Faccio il portiere di fabbricato privato dal 1993, quando la legge diceva di fare 11 ore giornaliere , poi è passata a 9 ore giornaliere,  queste buste paga non mi sono mai state chiare; io adesso faccio 48 ore settimanali (quante ore devo fare per contratto sindacale?) compreso il sabato 3 ore. Invio in allegato la busta di aprile da visionare , dove vedo  sul calendario che sono calcolate 6,67 ore tutte uguali , vorrei che lei mi facesse un quadro di una nuova busta e calcolo della somma totale dello stipendio in base al contratto da portiere di fabbricato con alloggio, perché vedo che il mio stipendio  va sempre diminuendo;  vorrei sapere quanti permessi mi spettano al mese , e se non li faccio come funziona, se in automatico me li devono pagare , attendo risposta grazie. Volevo sapere della liquidazione, se posso chiedere il 30 per cento e come devo fare.

Dalla Sua busta paga allegata emergono i seguenti dati:

  • inquadramento come portiere, livello A4, Contratto collettivo nazionale (Ccnl) per i dipendenti da proprietari di fabbricati;
  • assunzione 01/06/1993
  • orario settimanale: 6,67 ore per 6 giorni, per un totale di 40 ore settimanali; non è indicato lo svolgimento di lavoro straordinario;
  • maturazione di 8 scatti triennali; il prossimo scatto decorre dal 1° giugno 2020; totale scatti di anzianità 80 euro (importo corretto, ai sensi dell’art.111 del Ccnl);
  • paga mensile pari a 1261,01 euro, comprensiva delle indennità spettanti da contratto (corretta, salvo la spettanza di ulteriori indennità, in base alle attività specificamente svolte);
  • paga giornaliera pari a 48,50 euro (corretta, e corrispondente all’importo di 1.261,01 diviso per 26 giornate, divisore giornaliero contrattuale);
  • 20 ore di permessi residui.

Osservo quanto segue:

In base a quanto da Lei riferito, l’inquadramento nel livello contrattuale A4 appare corretto; in tale categoria devono infatti essere inquadrati i portieri che prestano la loro opera per la vigilanza, la custodia, la pulizia e le altre mansioni accessorie degli stabili, fruendo di alloggio.
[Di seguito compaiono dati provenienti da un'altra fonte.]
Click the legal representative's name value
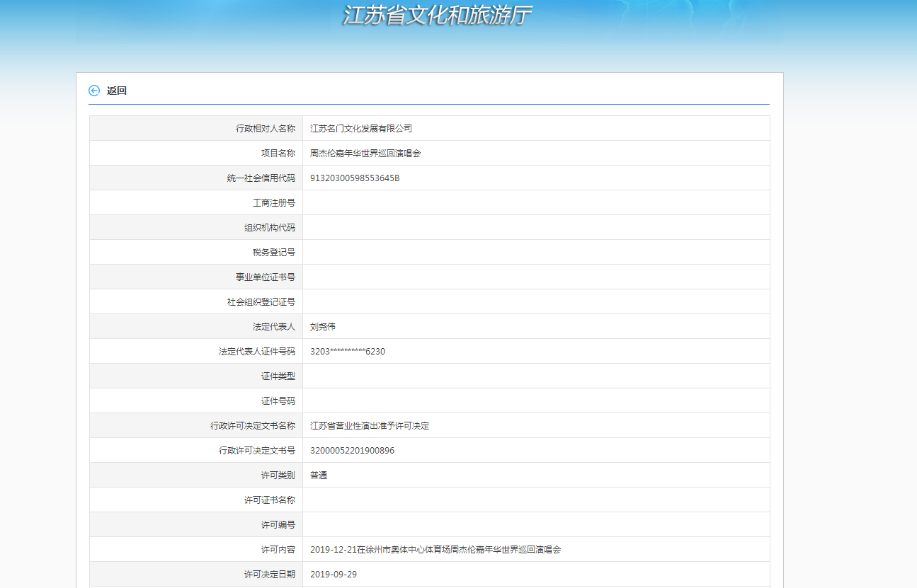click(323, 327)
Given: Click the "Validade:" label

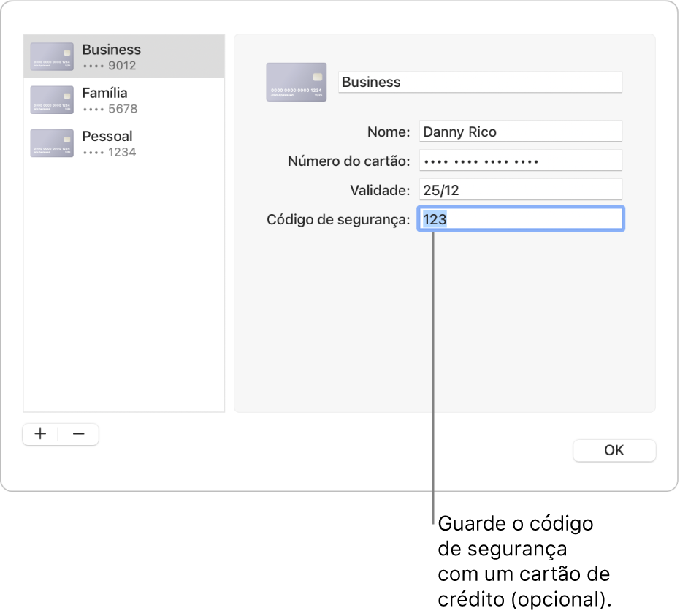Looking at the screenshot, I should [x=380, y=190].
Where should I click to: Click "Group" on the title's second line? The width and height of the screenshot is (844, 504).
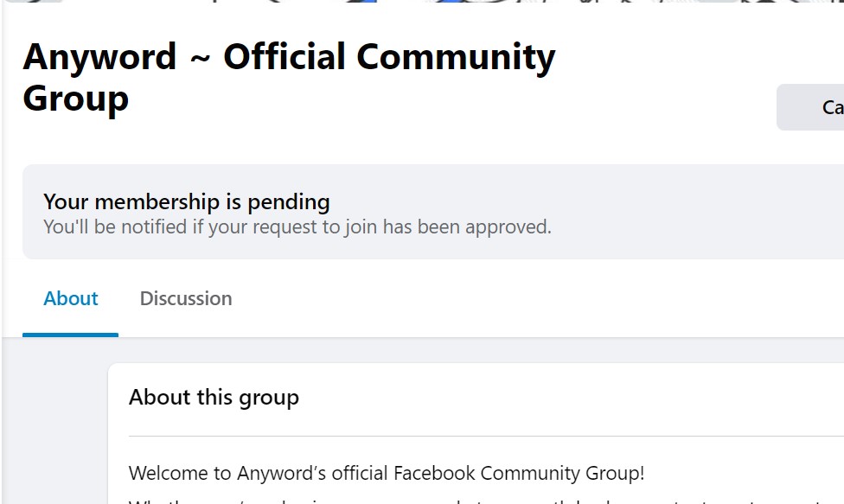[x=75, y=99]
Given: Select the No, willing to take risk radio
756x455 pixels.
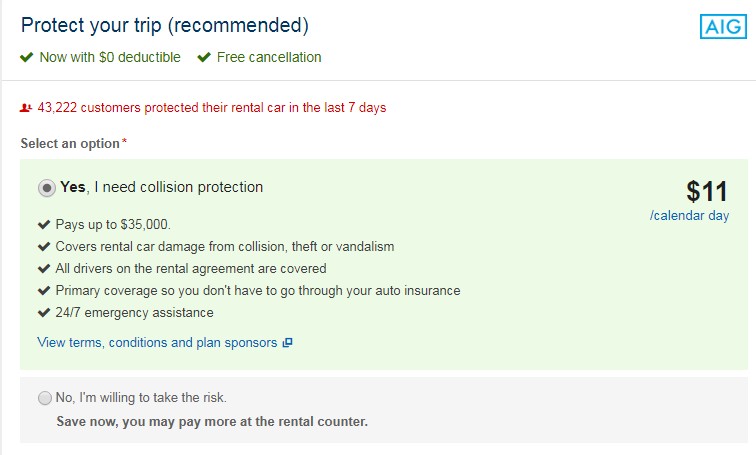Looking at the screenshot, I should [x=45, y=398].
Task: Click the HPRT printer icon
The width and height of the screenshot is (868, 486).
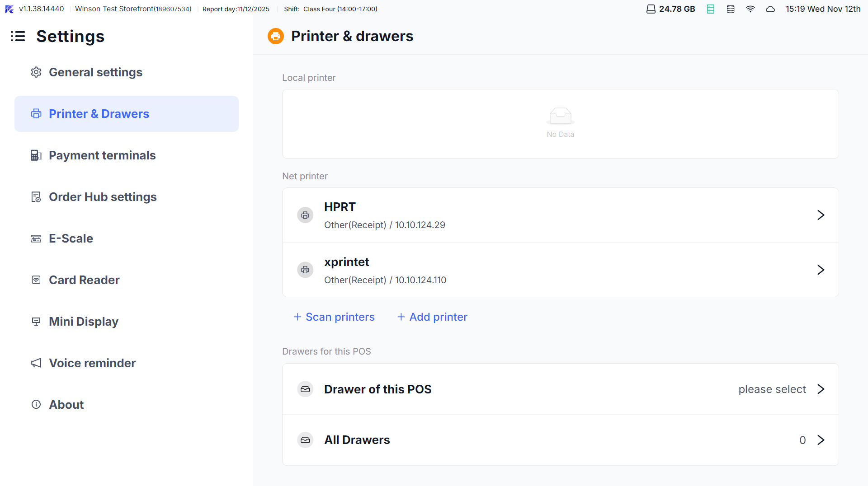Action: pyautogui.click(x=305, y=215)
L’orario di lavoro settimanale è di 48 ore, così come previsto dalla normativa di cui al D.Lgs. n. 66/2003, ed è di norma distribuito su un arco di 6 giornate (da 8 ore giornaliere ciascuna); l’orario settimanale può essere superato, fermo restando l’obbligo di rispettare la durata media settimanale dell’orario di lavoro di 48 ore nell’arco di 6 mesi (salvo diverso accordo territoriale). Nella Sua busta paga è indicato un orario svolto pari a 6,67 ore giornaliere, 40 ore settimanali: tuttavia, Lei non è considerato part time, ma è pagato come un lavoratore a tempo pieno, in quanto le 48 ore sono intese come orario medio, suscettibile di aumenti e diminuzioni. In sostanza, Lei, nonostante l’indicazione di un orario settimanale pari a 40 ore nel cedolino paga allegato, è retribuito sulla base di un orario lavorativo di 48 ore. La busta paga dunque non deve essere modificata, conteggiando ore supplementari o straordinarie, ma è corretta.
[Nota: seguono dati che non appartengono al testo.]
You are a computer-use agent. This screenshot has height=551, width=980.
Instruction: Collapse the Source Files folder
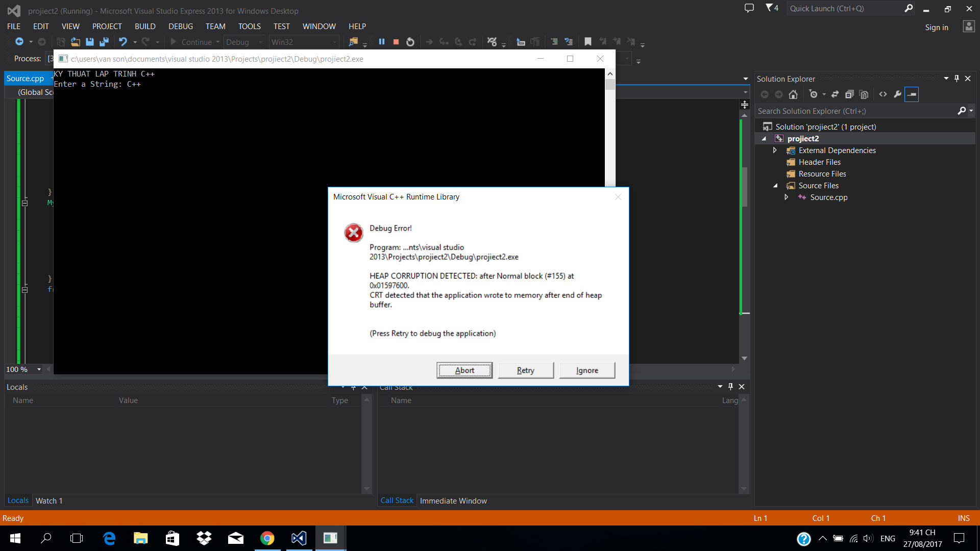pos(775,186)
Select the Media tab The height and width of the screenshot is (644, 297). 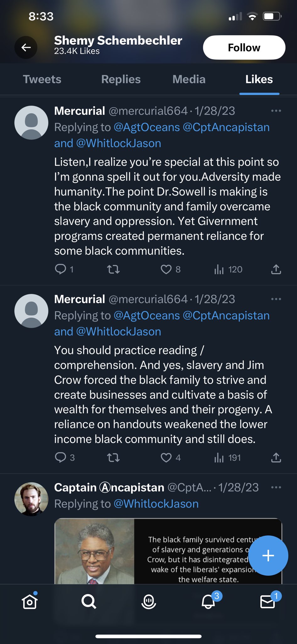tap(189, 79)
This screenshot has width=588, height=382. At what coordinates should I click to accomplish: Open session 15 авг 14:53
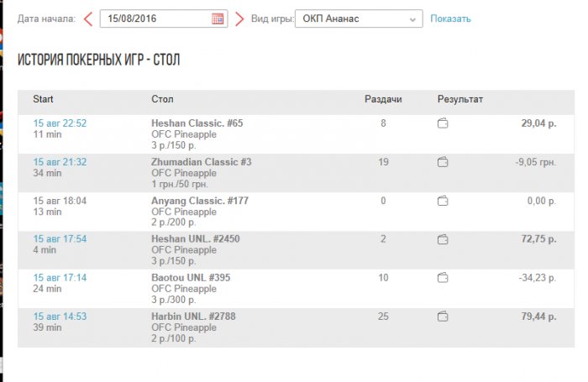tap(60, 317)
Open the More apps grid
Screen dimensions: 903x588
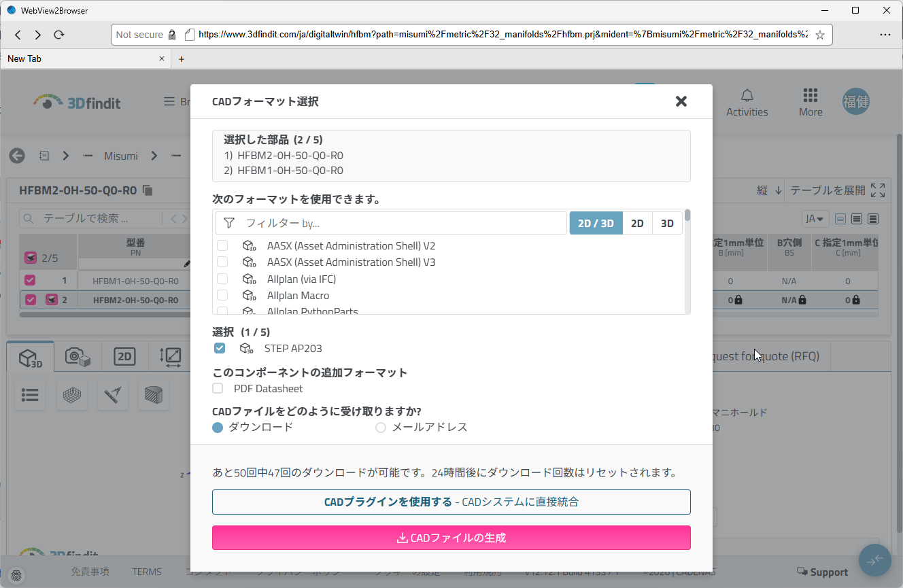pyautogui.click(x=810, y=95)
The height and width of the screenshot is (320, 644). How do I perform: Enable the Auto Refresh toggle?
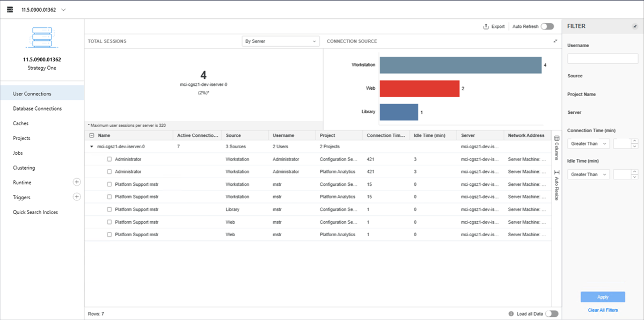[x=547, y=26]
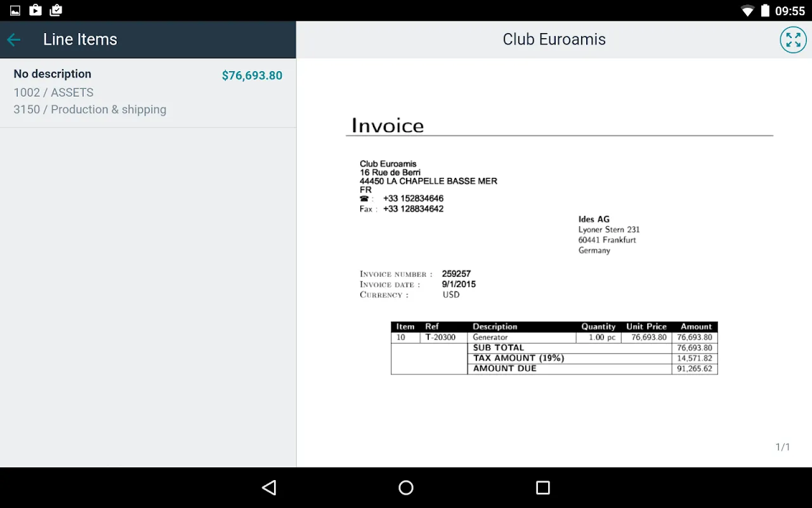Tap the $76,693.80 line item amount
Viewport: 812px width, 508px height.
252,76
Se in futuro dovesse svolgere lavoro straordinario, domenicale, festivo o notturno, ricordi che:

  • il lavoro straordinario diurno è retribuito con la normale paga oraria maggiorata del 15%, se si tratta di ore straordinarie fino alla nona ora giornaliera, e del 20%, dalla decima ora giornaliera straordinaria compresa in poi;
  • il lavoro domenicale o festivo è retribuito con la normale paga oraria maggiorata del 40%;
  • il lavoro notturno, intendendosi per tale quello effettuato fra le ore 22 e le ore 6, è retribuito con la normale paga oraria maggiorata del 30%, se ordinario, o del 40%, se straordinario.
  • per il lavoro supplementare (considerato per i soli lavoratori part time, in quanto le ore supplementari consistono in ore aggiuntive, rispetto a quelle pattuite nel contratto individuale, sino all’orario normale full time) è corrisposta la normale paga oraria maggiorata del 27%, fino a concorrenza del normale orario contrattuale di 48 ore settimanali; nel caso in cui le prestazioni di lavoro supplementare coincidano con lavoro notturno, domenicale o festivo, i compensi sono ulteriormente maggiorati delle relative percentuali indicate.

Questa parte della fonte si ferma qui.